(A run of entries)

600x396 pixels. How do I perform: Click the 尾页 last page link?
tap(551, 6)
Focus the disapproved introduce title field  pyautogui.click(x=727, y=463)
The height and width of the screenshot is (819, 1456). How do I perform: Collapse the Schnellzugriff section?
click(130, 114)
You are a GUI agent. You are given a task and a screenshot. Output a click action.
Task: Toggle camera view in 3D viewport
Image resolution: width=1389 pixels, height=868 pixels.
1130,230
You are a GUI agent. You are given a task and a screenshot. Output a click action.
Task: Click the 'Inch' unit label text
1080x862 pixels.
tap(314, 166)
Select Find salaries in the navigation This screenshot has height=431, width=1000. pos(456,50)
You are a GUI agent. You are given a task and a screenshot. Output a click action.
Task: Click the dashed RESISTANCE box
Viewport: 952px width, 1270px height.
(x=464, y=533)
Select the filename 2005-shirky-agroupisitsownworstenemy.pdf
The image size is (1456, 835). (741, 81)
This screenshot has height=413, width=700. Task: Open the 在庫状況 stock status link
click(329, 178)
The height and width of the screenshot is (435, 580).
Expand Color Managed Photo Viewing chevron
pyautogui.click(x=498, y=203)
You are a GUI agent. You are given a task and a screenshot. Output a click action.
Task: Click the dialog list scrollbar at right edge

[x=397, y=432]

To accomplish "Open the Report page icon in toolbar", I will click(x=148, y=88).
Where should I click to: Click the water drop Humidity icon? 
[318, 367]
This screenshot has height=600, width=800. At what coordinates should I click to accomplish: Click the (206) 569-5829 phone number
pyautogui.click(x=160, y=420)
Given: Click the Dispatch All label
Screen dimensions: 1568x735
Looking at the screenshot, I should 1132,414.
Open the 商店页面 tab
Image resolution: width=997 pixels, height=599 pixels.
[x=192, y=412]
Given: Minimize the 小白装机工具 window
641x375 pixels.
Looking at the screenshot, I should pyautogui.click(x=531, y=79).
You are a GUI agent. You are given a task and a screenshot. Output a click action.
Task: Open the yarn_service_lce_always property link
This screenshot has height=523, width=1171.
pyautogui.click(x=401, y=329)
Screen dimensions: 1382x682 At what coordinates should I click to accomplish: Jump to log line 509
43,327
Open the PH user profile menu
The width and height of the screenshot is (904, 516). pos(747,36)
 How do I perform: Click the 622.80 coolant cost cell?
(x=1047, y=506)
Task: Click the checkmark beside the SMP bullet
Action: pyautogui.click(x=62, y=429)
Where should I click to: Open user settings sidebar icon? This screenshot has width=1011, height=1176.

Task to complete = Pick out each line of the entries above that contains the word "dimensions", and copy those lines out in full.

The reply =
Screen dimensions: 1568x735
Screen dimensions: 1382x682 At what coordinates should I click to accomplish: Jump to log line 509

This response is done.